The 2022 Heytesbury Chardonnay is lighter, fresher and finer than I can ever remember the Heytesbury tasting on release. It stylistically made a name for itself in the mid 2000s for the high-solid ferments, flinty reduction and spice aplenty. These days, I feel the style has swung gently back toward the middle, presenting us with a wine that is infinitely composed, powerful, restrained and yet kaleidoscopic in its fruit profile. I am not a fan of bombastic "best ever" statements, but this may go down as one of the greatest Heytesburys I have had the pleasure of tasting on release, and that is a statement that pays respect to the 2010 and 2013 vintages. 13% alcohol, sealed under screw cap.
97 points, Erin Larkin, Wine Advocate (Jul 2024)
Still tightly wound. Give this time (days, not minutes) and it will start to reveal itself.
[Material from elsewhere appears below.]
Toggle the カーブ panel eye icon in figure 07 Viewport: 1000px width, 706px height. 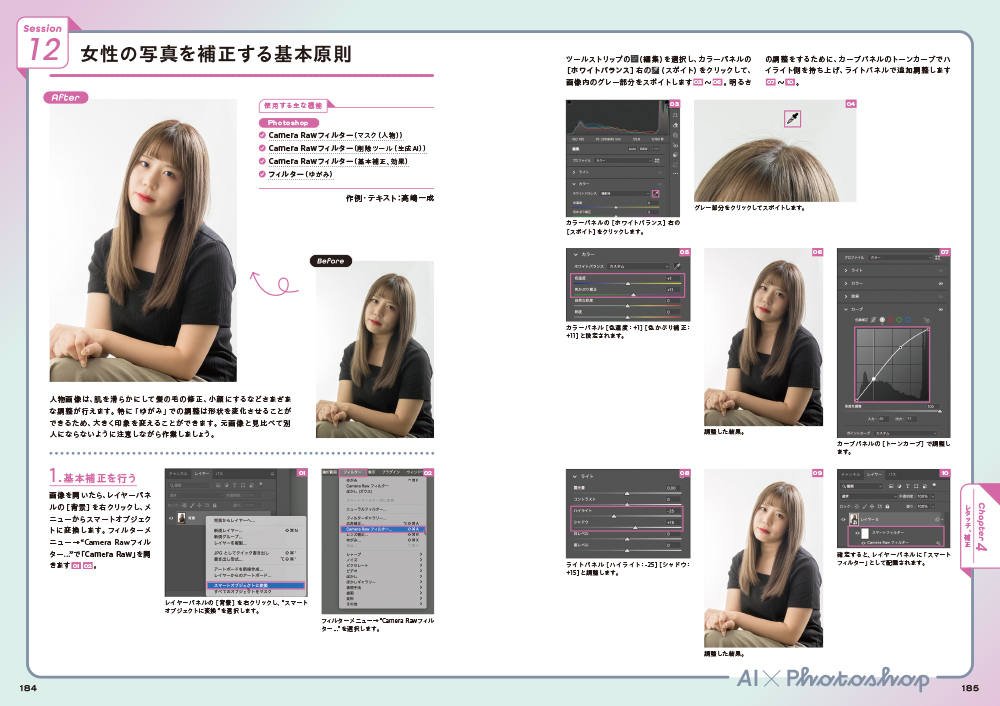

Saline and umami savoury notes of preserved lemon and sea spray vie for attention with dried florals, saltbush, curry leaf, cumin and frankincense. A bit loud in its youth, but cellaring will transform into a wine of stunning nuance, wild complexity and great length. Organic.
97 points, Cassandra Charlick, Decanter (Jun 2024)
If one wine typifies the current state of Australian chardonnay (complex, superfine, detailed and majestic) as much as a wine of place, Heytesbury could possibly be it. There’s a lot of fruit power this vintage, yet still, a tightly coiled style in youth. A millefeuille of flavour – grapefruit, lemon salt, white nectarine and complex savoury nuances, the oak and lees folded into the wine. There’s an intriguing zinc character too, a little flinty and funky with mouth-watering acidity. Moreish and compelling all the way through. Mesmerising.
97 points, Jane Faulkner, Halliday Wine Companion (Aug 2024)
A complete package, the 2022 Chardonnay Heytesbury differs markedly from the Estate release from the same vintage with a tighter more composed shape and layered nuances. Crushed nuts, pear and flowerpress aromas are seamlessly intertwined with fine grained oak and smoky gunflint. An excellent upfront generosity of flavor takes a more savory refined line, punctuated by tangy acidity. Length is exceptional and this will build further in time.
96 points, Angus Hughson, Vinous (May 2024)
2022 was on the warm side and this bottling of one of Margaret River's top Chards offers less of the reductive struck match and roasted-nut aromas of past vintages. It instead displays pithy citrus and melon rind, oats and salty seashell aromas, with a slight metallic edge. Round and textured, but with lovely acidity throughout, the concentrated fruit, oak and malolactic influences are all in perfect harmony. This may not be the longest-lived Heytesbury, but it's a damn fine drop now.